What you should do ▸ Exclude the pictures and set down, unaltered, the lines from the one that holds "Click the left bronze urn on deck" through the end of the data.

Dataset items
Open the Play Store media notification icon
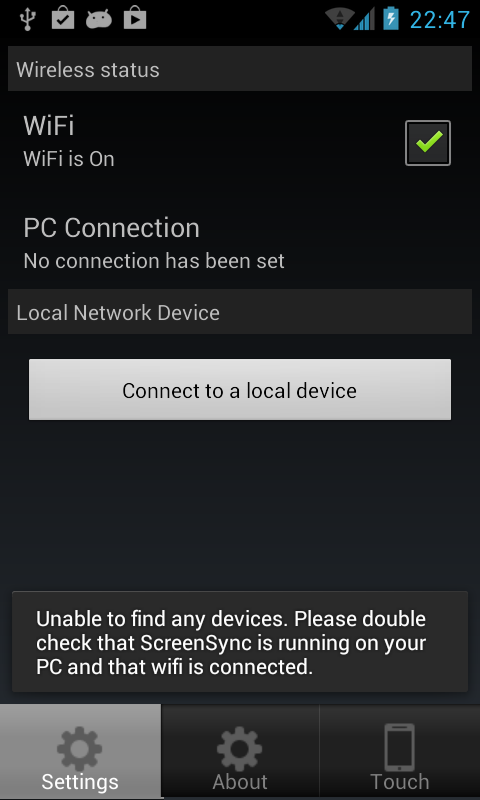Viewport: 480px width, 800px height. 135,19
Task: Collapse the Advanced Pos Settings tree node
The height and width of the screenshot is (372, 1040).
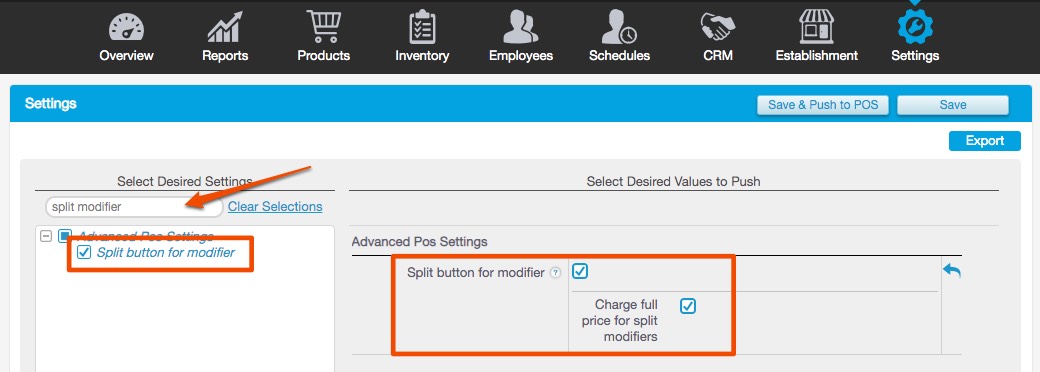Action: (46, 236)
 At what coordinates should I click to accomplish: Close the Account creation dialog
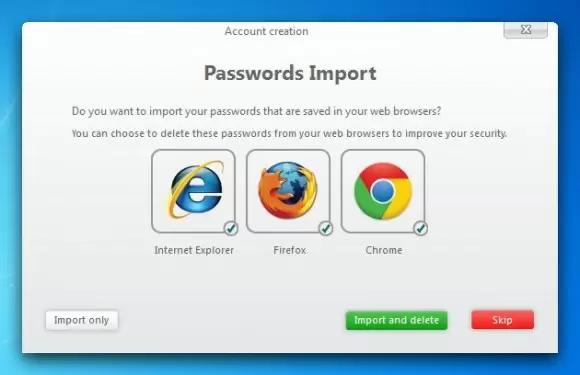click(x=526, y=30)
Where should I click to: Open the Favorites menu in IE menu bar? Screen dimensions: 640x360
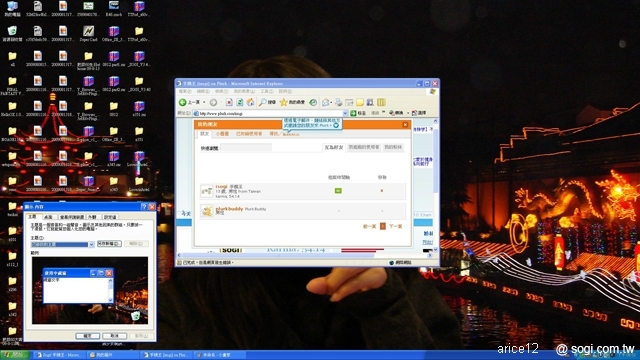244,91

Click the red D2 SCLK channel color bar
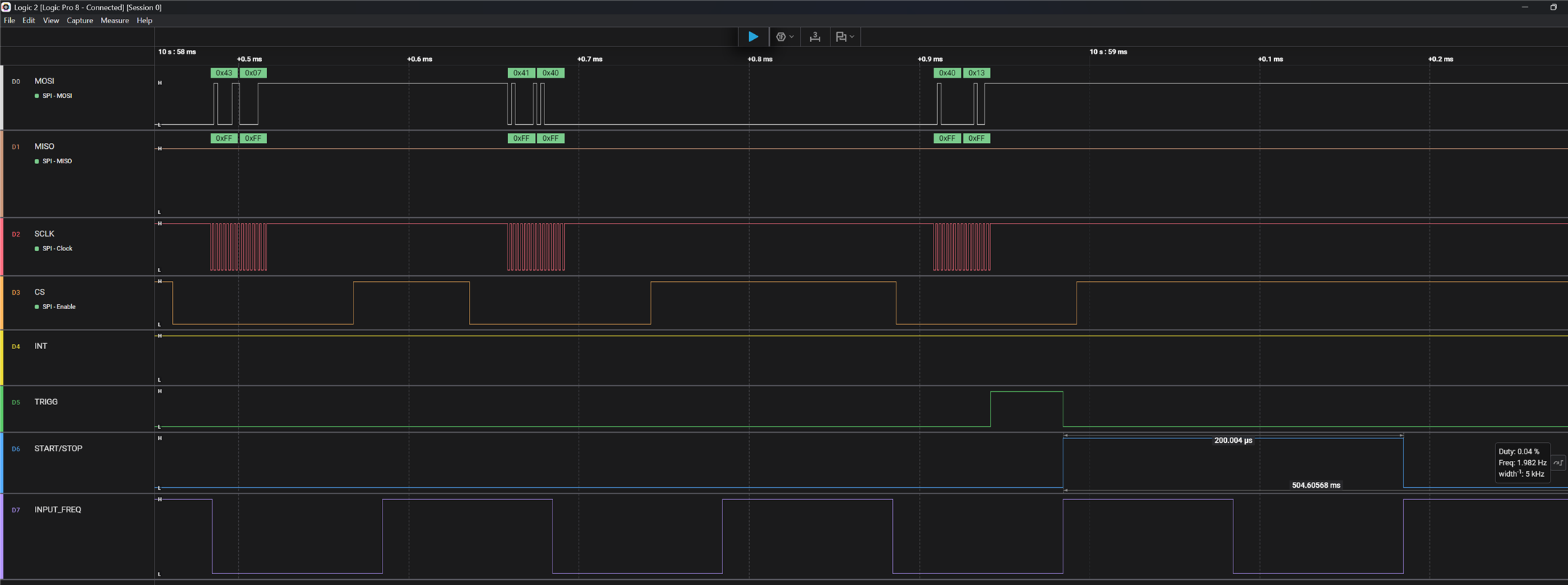click(x=2, y=247)
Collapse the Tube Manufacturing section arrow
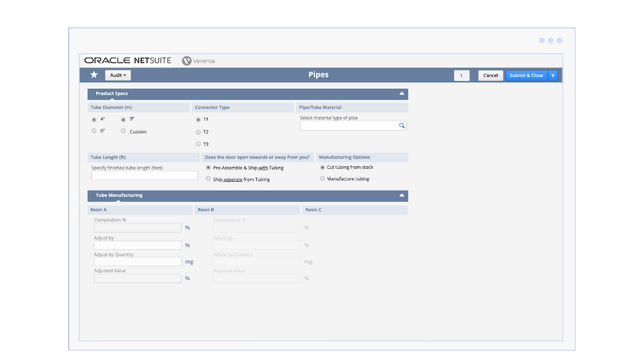This screenshot has width=640, height=360. click(x=402, y=196)
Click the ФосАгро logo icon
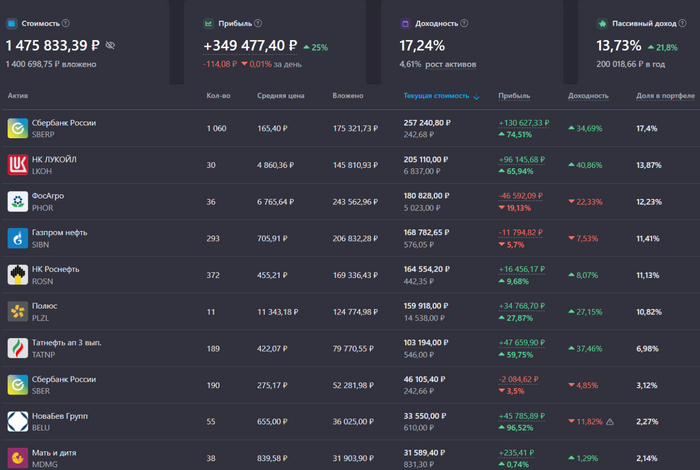 tap(17, 201)
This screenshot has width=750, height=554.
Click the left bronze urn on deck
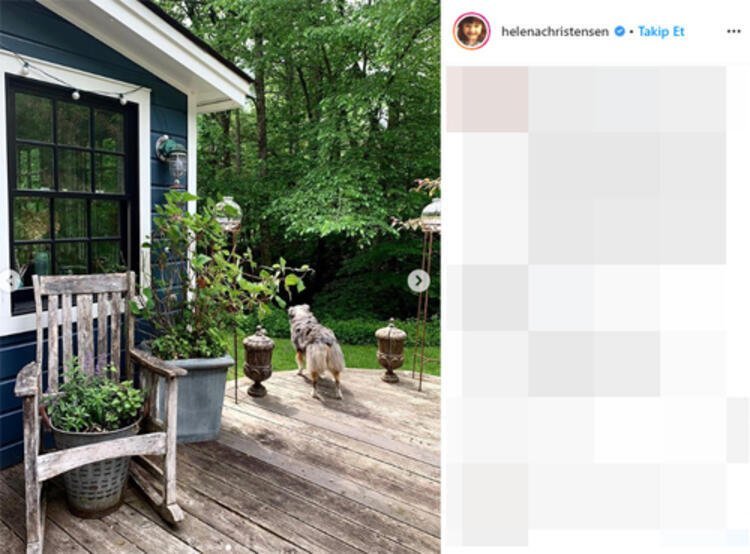[258, 362]
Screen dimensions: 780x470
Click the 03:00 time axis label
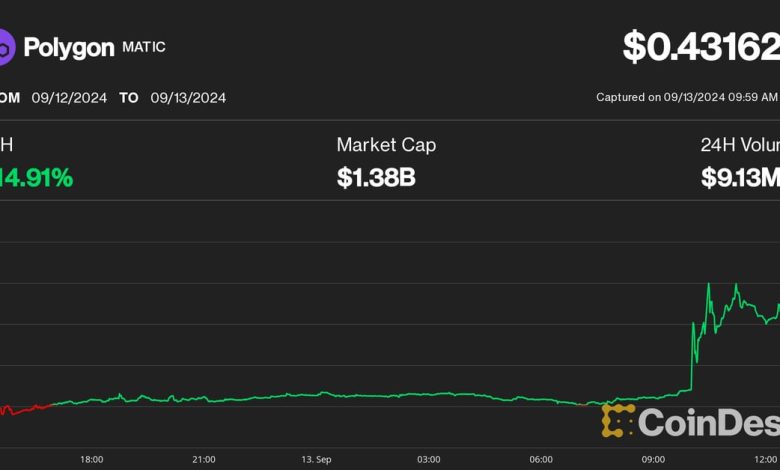428,459
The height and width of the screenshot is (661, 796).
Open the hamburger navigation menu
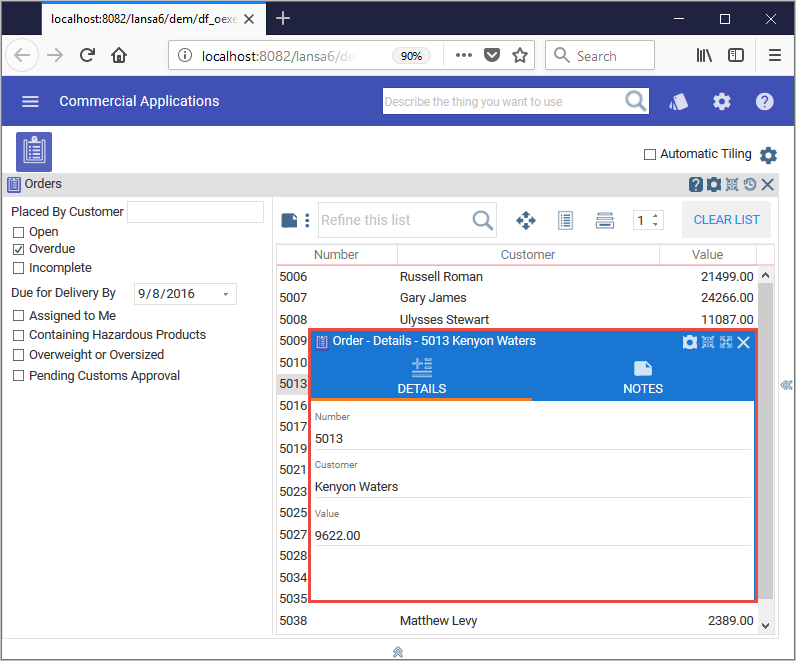pyautogui.click(x=30, y=101)
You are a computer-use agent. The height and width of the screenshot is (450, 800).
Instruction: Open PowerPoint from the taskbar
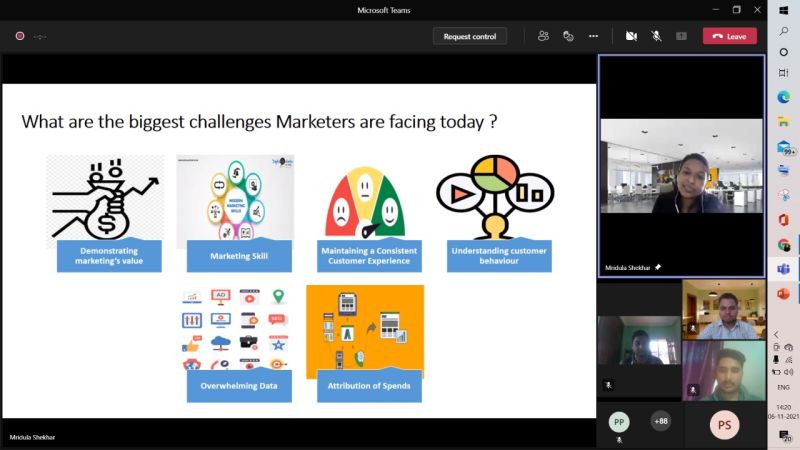point(784,293)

Answer to the exercise ▸
Click the left bronze urn on deck
[258, 362]
Screen dimensions: 780x470
Click the 03:00 time axis label
428,459
The height and width of the screenshot is (661, 796).
Open the hamburger navigation menu
pyautogui.click(x=30, y=101)
You are a computer-use agent. The height and width of the screenshot is (450, 800).
Instruction: Open PowerPoint from the taskbar
point(784,293)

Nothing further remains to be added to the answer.